Tunnel d'Eupalinos

Un article de Wikipédia, l'encyclopédie libre.
(Redirigé depuis Aqueduc d'Eupalinos)
Tunnel d'Eupalinos
Présentation
Type
Civilisation
Patrimonialité
Site archéologique de Grèce (d)Voir et modifier les données sur Wikidata
Localisation
Localisation
Emplacement
Coordonnées
Carte

Le tunnel d'Eupalinos ou aqueduc d'Eupalinos (en grec : Ευπαλίνιον όρυγμα / Efpalínion órygma) est un aqueduc souterrain du VIe siècle av. J.-C., situé dans l'île de Samos, en Grèce.

Selon les connaissances actuelles, c'est après le tunnel d'Ézéchias, la deuxième tentative réussie de forage d'un tunnel par les deux extrémités (en grec, αμφίστομον / amfístomon signifiant « ayant deux ouvertures »), et la première à faire appel à des plans méthodiques[1].

Avec ses 1 036 m de long, l'aqueduc souterrain d'Eupalinos de Mégare apparaît aujourd'hui comme l'un des chefs-d'œuvre antiques du génie civil, au même titre que le tunnel d'Ézéchias à Jérusalem.

Histoire[modifier | modifier le code]

L'île de Samos était gouvernée, au VIe siècle av. J.-C., par le célèbre tyran Polycrate (535-522 av. J.-C.).

Sous les ordres de l'ingénieur Eupalinos de Mégare, deux équipes de travail creusèrent un aqueduc souterrain sous le mont Kastro afin d'alimenter en eau douce l'ancienne capitale de Samos (aujourd'hui Pythagorion). Il s'agit d'une œuvre d'importance défensive, l'aqueduc souterrain étant difficilement décelable par un ennemi susceptible de couper l'approvisionnement en eau. Le tunnel, creusé dans la roche calcaire, demanda près de dix années de labeur aux équipes d'esclaves souvent capturés dans les îles voisines.

Le défi technique était que, creusant simultanément des deux côtés et respectant une certaine pente pour l'écoulement de l'eau, les deux équipes devaient se retrouver au milieu de la montagne. La rencontre eut bien lieu comme prévu, avec une très faible différence de niveau. L'aqueduc fut utilisé pendant un millier d'années, comme le prouvent les découvertes archéologiques. Le tunnel a été fouillé en 1882-1884 : il est aujourd'hui ouvert aux visiteurs.

Le texte d'Hérodote[modifier | modifier le code]
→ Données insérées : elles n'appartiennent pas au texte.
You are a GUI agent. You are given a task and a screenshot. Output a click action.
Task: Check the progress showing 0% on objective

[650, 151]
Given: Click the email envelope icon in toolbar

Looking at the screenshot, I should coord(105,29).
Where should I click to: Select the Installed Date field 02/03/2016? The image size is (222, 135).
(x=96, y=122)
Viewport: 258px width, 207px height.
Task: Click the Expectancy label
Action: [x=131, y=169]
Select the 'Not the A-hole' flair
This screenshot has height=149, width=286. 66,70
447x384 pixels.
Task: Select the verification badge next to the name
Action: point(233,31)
L'aqueduc d'Eupalinos est cité par Hérodote (3, 60)[2] :

« Je me suis d'autant plus étendu sur les Samiens, qu'ils ont exécuté trois des plus grands ouvrages qu'il y ait dans toute la Grèce.
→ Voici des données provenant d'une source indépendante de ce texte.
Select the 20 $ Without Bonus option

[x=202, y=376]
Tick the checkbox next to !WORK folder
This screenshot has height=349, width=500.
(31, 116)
On voit à Samos une montagne de cent cinquante orgyies de haut. On a percé cette montagne par le pied, et l'on y a pratiqué un chemin qui a deux bouches en ouvertures. Ce chemin a sept stades de longueur sur huit pieds de hauteur et autant de largeur. Le long de ce chemin, on a creusé un canal qui traverse toute cette montagne. Il a vingt coudées de profondeur sur trois pieds de largeur. Il conduit à la ville, par des tuyaux, l'eau d'une grande fontaine. L'architecte qui a entrepris cet ouvrage était de Mégare et s'appelait Eupalinos, fils de Naustrophus. C'est un des trois ouvrages des Samiens.
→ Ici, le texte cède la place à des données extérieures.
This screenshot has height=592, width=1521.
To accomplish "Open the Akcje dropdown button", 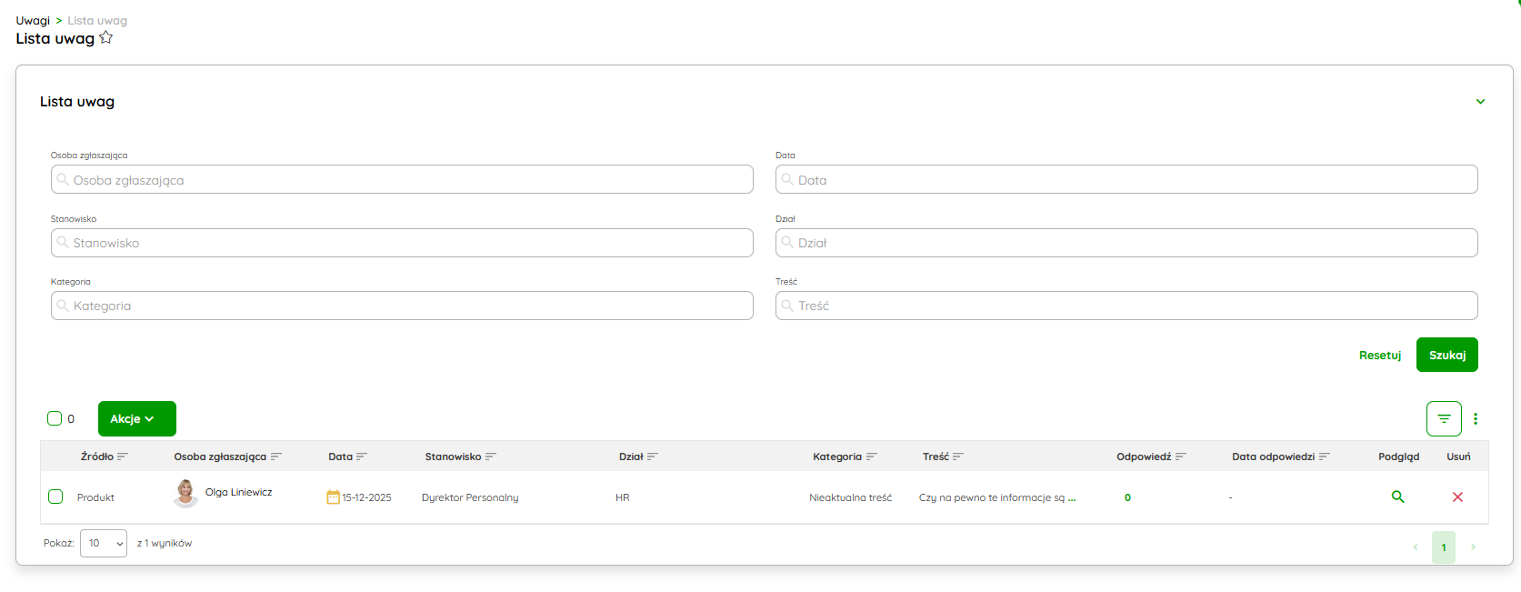I will [136, 419].
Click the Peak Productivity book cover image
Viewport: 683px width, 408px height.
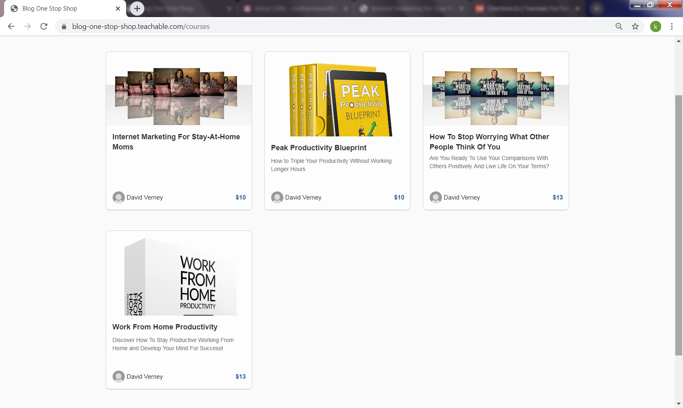pyautogui.click(x=337, y=100)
Le second consiste en un môle, ou une grande digue faite dans la mer, près du port, d'environ vingt orgyies de haut et de deux stades et plus de long.

Leur troisième ouvrage est un temple[3], le plus grand dont nous ayons connaissance. Le premier architecte de cet édifice est un homme du pays, nommé Rhoecos, fils de Philée. C'est à cause de ces ouvrages que je me suis étendu sur les Samiens. »

Description[modifier | modifier le code]

Coupe théorique du tunnel : 1. Chemin de visite ; 2. Conduite d'eau ; 3. Accès à la conduite.

Le tunnel captait la source des Agiadès près de Mytilini, qui fut couverte pour être dissimulée à la vue d'un ennemi potentiel. Un canal enterré, avec des regards d'inspection à intervalles réguliers, conduisait l'eau jusqu'à l'entrée nord du tunnel. Un autre similaire la dirigeait depuis la sortie sud jusqu'à l'est de la ville.

Dans la partie souterraine, l'eau courait dans une conduite située en contrebas du chemin de visite. La section nord, juste assez large pour le passage d'une personne, comporte un plafond dallé à double pente pour empêcher les chutes de pierre.[réf. souhaitée] La section sud, un peu plus large, est creusée dans une roche plus compacte.

Les deux parties se rencontrent grâce à une technique connue sous le nom de dog-leg (« patte de chien »)[réf. souhaitée].

Techniques d'arpentage[modifier | modifier le code]

Hermann J. Kienast et d'autres chercheurs ont décrit la méthode employée par Eupalinos pour que les deux sections du tunnel puissent se rejoindre. Conscient que les erreurs de mesures successives pourraient faire manquer le point de rencontre des deux équipes, Eupalinos appliqua dans ses plans des principes de géométrie qui ne furent codifiés que plusieurs siècles plus tard par Euclide.

Section horizontale de l'aqueduc d'Eupalinos (vu du haut).
Section verticale de l'aqueduc d'Eupalinos (vu de profil).

Suivant le principe que deux lignes parallèles ne se rencontrent jamais, Eupalinos reconnut qu'une erreur de plus de deux mètres de largeur (la largeur du tunnel est 1,8 m environ) lui ferait manquer le point de rencontre. Le chantier parvenant au voisinage du point de jonction, il modifia donc la direction des deux tunnels, de sorte qu'un point de rencontre puisse être garanti, même si les deux directions jusqu'alors suivies étaient parallèles.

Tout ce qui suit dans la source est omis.